If this foregoing analogy makes any sense, then my failure to find the missing Christmas present would seem to be simply explained: I didn’t give my memory of where I put it—or if I even bought it—a file name that I can now recall. Hence it remains hidden from me, as out of reach as those docs my computer automatically saves under some numerical default title I can neither identify nor remember. Now I realize the computer only does this when I fail to type in a file name that clearly identifies it to me. But then the computer compounds my mistake by saving this now disguised file to a default folder which seems to have no reasonable connection to it or for me. Apparently my brain worked much this way when I hid my wife’s present, you know the one I may or may not have actually purchased. My haste and carelessness through the whole process, i.e., my failure to correctly name and store it, has now reduced my otherwise clear and dependable memory to a mush of disconnected impressions, all of which lie beyond my cognitive retrieval.
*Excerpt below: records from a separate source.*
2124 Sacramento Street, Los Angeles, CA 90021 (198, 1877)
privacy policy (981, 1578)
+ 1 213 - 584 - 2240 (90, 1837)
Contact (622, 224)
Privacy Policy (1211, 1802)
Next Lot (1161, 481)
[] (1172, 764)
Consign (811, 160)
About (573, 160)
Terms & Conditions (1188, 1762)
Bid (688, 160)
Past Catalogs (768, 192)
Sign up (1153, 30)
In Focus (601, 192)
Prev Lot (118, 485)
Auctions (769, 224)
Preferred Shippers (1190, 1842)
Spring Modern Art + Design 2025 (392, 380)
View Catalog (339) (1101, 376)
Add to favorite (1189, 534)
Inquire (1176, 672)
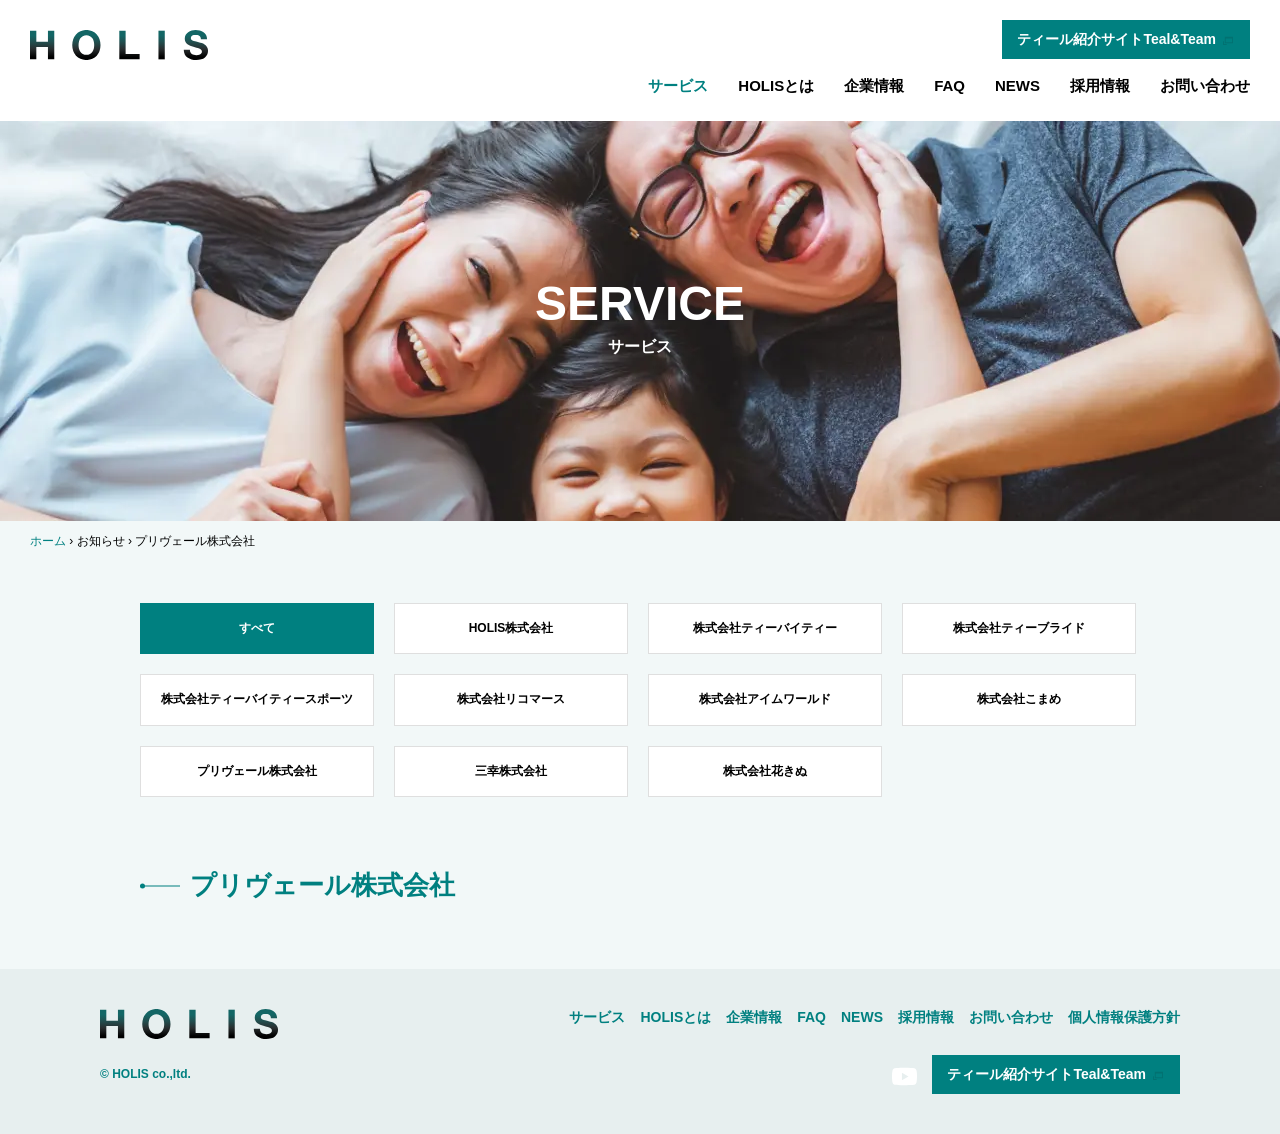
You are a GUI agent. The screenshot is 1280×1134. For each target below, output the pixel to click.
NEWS (1017, 85)
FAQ (949, 85)
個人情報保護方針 (1124, 1017)
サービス (678, 85)
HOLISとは (776, 85)
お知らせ (101, 541)
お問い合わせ (1205, 85)
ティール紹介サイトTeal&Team (1126, 39)
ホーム (48, 541)
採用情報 (1100, 85)
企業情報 (874, 85)
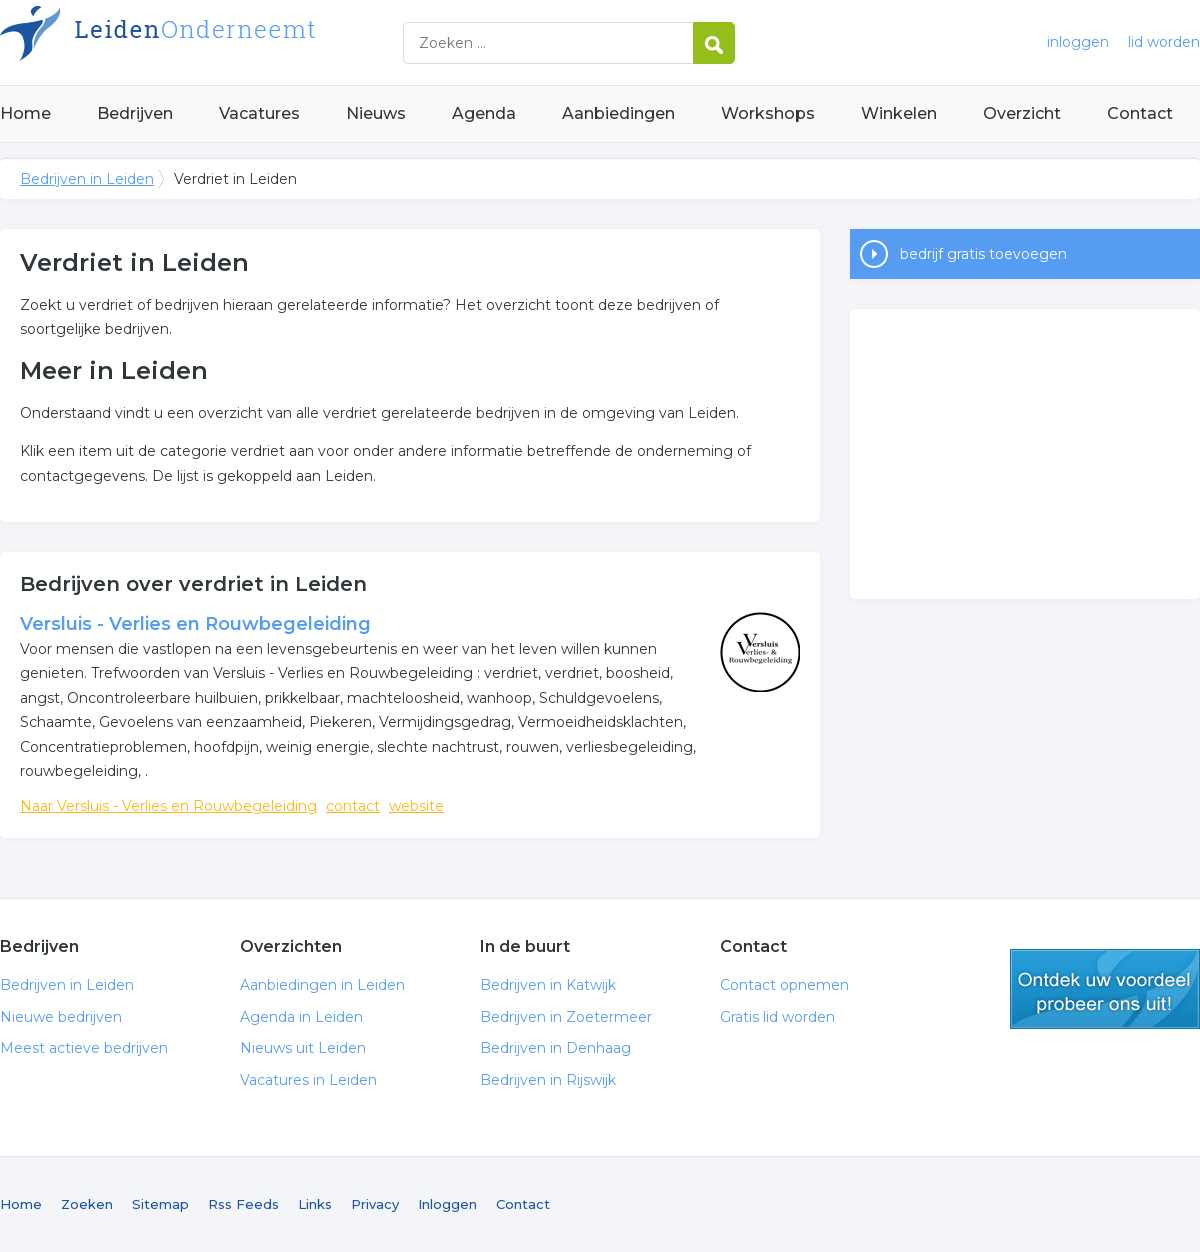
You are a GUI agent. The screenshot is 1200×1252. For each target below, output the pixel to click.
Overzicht (1022, 113)
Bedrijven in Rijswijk (548, 1080)
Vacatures (259, 113)
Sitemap (160, 1204)
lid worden (1164, 42)
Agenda (484, 113)
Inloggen (447, 1204)
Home (25, 113)
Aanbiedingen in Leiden (322, 985)
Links (315, 1204)
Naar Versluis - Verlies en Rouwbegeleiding (168, 806)
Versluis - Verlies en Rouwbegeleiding (195, 624)
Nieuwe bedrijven (61, 1017)
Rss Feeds (243, 1204)
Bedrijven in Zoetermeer (566, 1017)
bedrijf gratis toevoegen (983, 254)
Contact (1140, 113)
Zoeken (87, 1204)
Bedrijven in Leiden (250, 42)
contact (353, 806)
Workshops (768, 113)
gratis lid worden (1105, 989)
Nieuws (376, 113)
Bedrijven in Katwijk (548, 985)
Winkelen (899, 113)
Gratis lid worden (777, 1017)
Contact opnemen (784, 985)
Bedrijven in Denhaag (555, 1048)
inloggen (1078, 42)
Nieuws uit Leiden (303, 1048)
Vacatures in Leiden (308, 1080)
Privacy (375, 1204)
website (416, 806)
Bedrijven (135, 113)
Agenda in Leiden (301, 1017)
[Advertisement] (1025, 454)
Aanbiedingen (618, 113)
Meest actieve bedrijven (84, 1048)
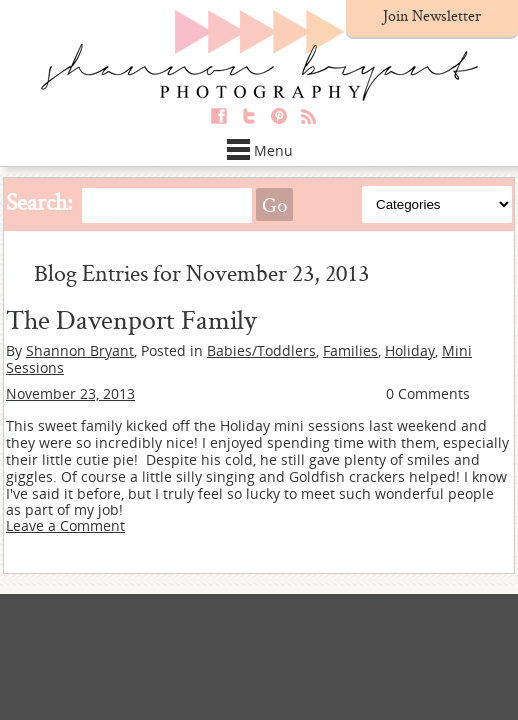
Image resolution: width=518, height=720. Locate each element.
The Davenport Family (131, 319)
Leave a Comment (65, 525)
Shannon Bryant (80, 350)
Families (350, 350)
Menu (259, 150)
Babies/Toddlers (261, 350)
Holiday (410, 350)
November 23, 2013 (70, 393)
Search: (39, 201)
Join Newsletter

Drat! Where in the world did I put this? Filename not recognized!
Oh well, I guess I better stop this ruminating and go look for it once again, for the fourth time I believe. Perhaps if I try to recreate my steps from store to car, car to home, car to garage, shelf to shelf inspection of the garage, then up the stairs into the house, something may jog my memory and the now hidden file—I mean gift—will suddenly appear. But if that process still leaves my hands empty and my Christmas list unfinished, there will be nothing left to do but bite the bullet, go back to the store, and find closure to my frustrations at the checkout counter. But if I do that you can rest assured, this time I will be certain to remember—perhaps with sticky notes or a bread crumb trail--where I put it!